* _TASK INSTRUCTIONS_:
The entries that follow need to be retyped verbatim.

* _EXERCISE INPUT_:
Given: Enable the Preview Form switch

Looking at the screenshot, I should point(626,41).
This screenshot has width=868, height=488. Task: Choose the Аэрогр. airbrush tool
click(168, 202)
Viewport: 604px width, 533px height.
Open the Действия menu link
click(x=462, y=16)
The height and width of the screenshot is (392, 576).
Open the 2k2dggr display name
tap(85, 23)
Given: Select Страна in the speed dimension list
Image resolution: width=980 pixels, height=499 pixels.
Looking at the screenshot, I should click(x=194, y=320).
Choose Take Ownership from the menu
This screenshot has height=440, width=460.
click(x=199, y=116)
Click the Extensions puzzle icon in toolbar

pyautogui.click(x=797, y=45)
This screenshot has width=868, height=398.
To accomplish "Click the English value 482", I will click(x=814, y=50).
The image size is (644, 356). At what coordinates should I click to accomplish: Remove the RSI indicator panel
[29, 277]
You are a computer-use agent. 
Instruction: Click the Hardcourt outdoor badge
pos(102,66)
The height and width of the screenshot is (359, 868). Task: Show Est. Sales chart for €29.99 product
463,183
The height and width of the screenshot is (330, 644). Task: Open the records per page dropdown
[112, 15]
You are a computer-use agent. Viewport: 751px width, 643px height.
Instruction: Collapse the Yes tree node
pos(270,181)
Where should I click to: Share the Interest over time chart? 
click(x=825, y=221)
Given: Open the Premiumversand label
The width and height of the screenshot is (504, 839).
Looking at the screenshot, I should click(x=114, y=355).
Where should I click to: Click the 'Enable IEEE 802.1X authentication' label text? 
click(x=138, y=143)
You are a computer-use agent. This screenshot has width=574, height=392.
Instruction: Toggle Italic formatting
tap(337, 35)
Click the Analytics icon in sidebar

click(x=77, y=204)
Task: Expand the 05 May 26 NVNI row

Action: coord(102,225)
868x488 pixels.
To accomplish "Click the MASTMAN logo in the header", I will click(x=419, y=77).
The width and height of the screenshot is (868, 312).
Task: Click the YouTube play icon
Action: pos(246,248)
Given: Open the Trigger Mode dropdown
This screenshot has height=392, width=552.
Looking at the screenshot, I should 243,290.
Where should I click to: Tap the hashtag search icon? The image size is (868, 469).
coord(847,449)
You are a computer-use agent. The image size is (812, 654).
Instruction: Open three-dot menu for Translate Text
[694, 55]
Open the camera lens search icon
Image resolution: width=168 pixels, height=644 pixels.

* _ANSWER BOX_:
Given: Enable the Preview Form switch

Looking at the screenshot, I should point(626,41).
This screenshot has width=868, height=488. Task: Choose the Аэрогр. airbrush tool
click(168, 202)
Viewport: 604px width, 533px height.
Open the Действия menu link
click(x=462, y=16)
The height and width of the screenshot is (392, 576).
Open the 2k2dggr display name
tap(85, 23)
Given: Select Страна in the speed dimension list
Image resolution: width=980 pixels, height=499 pixels.
Looking at the screenshot, I should click(x=194, y=320).
Choose Take Ownership from the menu
This screenshot has height=440, width=460.
click(x=199, y=116)
Click the Extensions puzzle icon in toolbar

pyautogui.click(x=797, y=45)
This screenshot has width=868, height=398.
To accomplish "Click the English value 482", I will click(x=814, y=50).
The image size is (644, 356). At what coordinates should I click to accomplish: Remove the RSI indicator panel
[29, 277]
You are a computer-use agent. 
Instruction: Click the Hardcourt outdoor badge
pos(102,66)
The height and width of the screenshot is (359, 868). Task: Show Est. Sales chart for €29.99 product
463,183
The height and width of the screenshot is (330, 644). Task: Open the records per page dropdown
[112, 15]
You are a computer-use agent. Viewport: 751px width, 643px height.
Instruction: Collapse the Yes tree node
pos(270,181)
Where should I click to: Share the Interest over time chart? 
click(x=825, y=221)
Given: Open the Premiumversand label
The width and height of the screenshot is (504, 839).
Looking at the screenshot, I should click(x=114, y=355).
Where should I click to: Click the 'Enable IEEE 802.1X authentication' label text? 
click(x=138, y=143)
You are a computer-use agent. This screenshot has width=574, height=392.
Instruction: Toggle Italic formatting
tap(337, 35)
Click the Analytics icon in sidebar

click(x=77, y=204)
Task: Expand the 05 May 26 NVNI row

Action: coord(102,225)
868x488 pixels.
To accomplish "Click the MASTMAN logo in the header", I will click(x=419, y=77).
The width and height of the screenshot is (868, 312).
Task: Click the YouTube play icon
Action: pos(246,248)
Given: Open the Trigger Mode dropdown
This screenshot has height=392, width=552.
Looking at the screenshot, I should 243,290.
Where should I click to: Tap the hashtag search icon? The image size is (868, 469).
coord(847,449)
You are a computer-use agent. The image size is (812, 654).
Instruction: Open three-dot menu for Translate Text
[694, 55]
Open the camera lens search icon
Image resolution: width=168 pixels, height=644 pixels.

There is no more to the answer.